- WORK ORDER 1:
In the court opinion on the Stony Point option agreement, what was the closing deadline set by the parties' second written extension?
- WORK ORDER 2:
Carry on writing the court opinion on the Stony Point option agreement, picking up after its final sentence.

- EXTRACTED TEXT:
○ ○ ○ ○ ○ ○ ○
Opinion
NOT TO BE PUBLISHED
Sonoma County Super. Ct. No. SCV229907
Siggins, J.
Appellant Andrea Associates and respondents Stony Point West, Stony Point Investors II, and Stony Point East (Stony Point) attempted to form a real estate joint venture. Stony Point, as optionor, agreed to share its interest in eight Santa Rosa commercial properties in exchange for interest in certain of optionee Andrea Associates’ properties and Andrea Associates’ multi-million dollar cash payment. The deal never closed, and Andrea Associates sued Stony Point for breach of contract, promissory estoppel and fraud. The trial court concluded that the failure of the contemplated transaction to close on time discharged the parties’ obligations under their option agreement. Judgment was entered in favor of Stony Point. We affirm.
BACKGROUND
The proposed joint venture entailed the ownership and management of eight commercial real estate properties in a Santa Rosa office park and retail center. The option agreement, executed on November 6, 1998, granted Andrea Associates an exclusive two-year option to acquire an interest in specified Stony Point properties in exchange for an interest in certain Andrea Associates properties, and a resulting agreement with Stony Point for joint management of the properties. Andrea Associates was required to deposit $75,000 into escrow as “Initial Option Consideration . . . at least ten (10) days prior to the Option Closing Date, as defined” in the agreement. Pursuant to the agreement, March 31, 1999, the last day of Andrea Associates’ due diligence period was the option closing date. So, Andrea Associates was required to deposit $75,000 into escrow no later than March 21, 1999.
Andrea Associates gave Stony Point written notice of its election to exercise its option on or about March 23, 2001. That notice, pursuant to the agreement, triggered calculation of the closing date for the joint venture transaction 90 days after notice of exercise, or June 25, 2001. The option agreement also provided that: “Time is of the essence of every provision contained in this Agreement.”
Events made timely close of the transaction unlikely, so the parties agreed in writing to extend the close of escrow deadline by 30 days, until July 25, 2001. They later executed a second extension, to require closing by September 28, 2001. Despite these extensions, escrow had not closed by September 28 and, in fact, neither party had done anything that was required under the option agreement to close escrow.
○ ○ ○ ○ ○ ○ ○
- SUPPLIED DATA:
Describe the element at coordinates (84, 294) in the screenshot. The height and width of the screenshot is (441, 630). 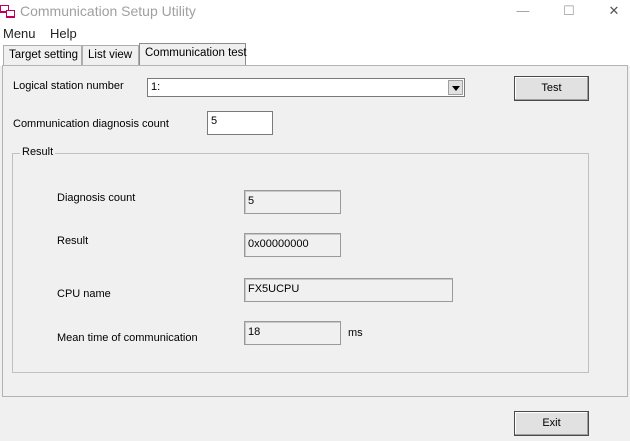
I see `cpu-name-label: CPU name` at that location.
○ ○ ○ ○ ○ ○ ○
- REPLY 1:
September 28, 2001.

- REPLY 2:
On April 7, 2001, Stony Point principal Jim Brecht died unexpectedly of a heart attack at age 48.
Just over a month after the last extended closing date had passed, Andrea Associates requested another extension. Stony Point appears to have considered granting this request because one of its principals signed this third written extension agreement that provided a new close of escrow on March 25, 2002. However, this “Third Addendum” by Stony Point was never transmitted to Andrea Associates.
On April 11, 2002, Andrea Associates requested a further extension, and on or about April 12, 2002, Andrea Associates deposited $75,000 to escrow. Stony Point had then recently discovered that Andrea Associates never paid the $75,000 initial option consideration that was due on March 21, 1999. So, Andrea Associates deposited the money three years after it was due.
Stony Point rejected Andrea Associates’ April 11 extension request and terminated the option agreement in a letter of April 19. It gave two reasons. First, it explained, “Due to the fact that the Initial Option Consideration was not properly and timely paid, Andrea Associates’ legal right to exercise the option under the Option Agreement (the ‘option’) never accrued. An option, such as the one at issue here, is a unilateral agreement. The Stony Point entities’ ‘obligation’ to keep the Option open for a fixed period of time never arose because Andrea Associates failed to fulfill a necessary condition precedent—namely, depositing the Initial Option Consideration with Escrow Holder by March 21, 1999.” Stony Point expressly rejected Andrea Associates’ “severely delinquent” attempt at payment.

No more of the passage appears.